2009-07-06 16:19:48     cri    

 中国国際放送局の記者10人、雲南省の昆明人民放送局の記者2人、そして「雲南プーアル茶」という雑誌の編集者3人の合計15人の記者団は、先月15日から22日まで、プーアル茶の源を訪ねました。雲南省最南端のシーサンパンナイ族自治州とプーアル市で、茶樹を栽培する農家を尋ねたり、古代のお茶作りの伝統を守る店や近代的なお茶生産工場を見学したりしました。また、雲南省の茶馬古道(ちゃばこどう)の痕跡の一部を視察しました。

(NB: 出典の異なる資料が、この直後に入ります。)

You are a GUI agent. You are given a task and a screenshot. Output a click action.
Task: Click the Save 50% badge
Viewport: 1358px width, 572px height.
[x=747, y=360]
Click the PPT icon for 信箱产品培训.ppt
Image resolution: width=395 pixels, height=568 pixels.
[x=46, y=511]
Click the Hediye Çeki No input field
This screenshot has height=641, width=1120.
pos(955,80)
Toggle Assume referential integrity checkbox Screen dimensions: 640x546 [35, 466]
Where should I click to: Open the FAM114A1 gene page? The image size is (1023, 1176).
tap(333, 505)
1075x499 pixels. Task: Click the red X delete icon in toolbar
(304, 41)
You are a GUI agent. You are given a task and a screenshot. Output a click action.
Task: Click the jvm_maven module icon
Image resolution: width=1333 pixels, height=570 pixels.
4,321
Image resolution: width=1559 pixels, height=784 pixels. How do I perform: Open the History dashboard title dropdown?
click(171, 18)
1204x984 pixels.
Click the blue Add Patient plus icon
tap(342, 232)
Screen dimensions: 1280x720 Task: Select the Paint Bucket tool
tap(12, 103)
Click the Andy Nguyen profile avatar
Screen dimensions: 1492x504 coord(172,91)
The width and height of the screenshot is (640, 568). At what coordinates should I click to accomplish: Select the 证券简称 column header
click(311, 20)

 シーサンパンナでの取材を終えた取材団は、20日、プーアル市に到着しました。雲南省最大の都市、プーアル市は中国の西南部にあり、面積はおよそ4.5 万平方キロメートル、2008年現在、人口は258万人です。漢民族のほか、ハニ族、ラフ族、イ族、ワ族など14の民族が暮らし、少数民族は総人口の60%を占めています。プーアル市は世界でも茶樹資源が最も豊富な地域で、古代の茶樹の化石から、樹齢1000~2000年の古代茶樹、そして現代の茶畑を見ることができます。

江城県牛洛河の茶畑

シーサンパンナの樹齢千年の茶樹

 ニーンアール県は、プーアル市の最も古い町です、1729年、清王朝はここにプーアル府を開き、シーサンパンナやプーアル府周辺で作られたプーアル茶がここに運ばれ、集中的に管理されました。税金を納めた後、一部のプーアル茶は昆明、四川省を経由する茶馬古道で北京に運ばれ、一部のお茶は、茶馬古道でチベットなどに運ばれました。このように、唐の時代から中華民国時代まで、ニーンアール県はプーアル茶の管理と売買の中心地域となっていました。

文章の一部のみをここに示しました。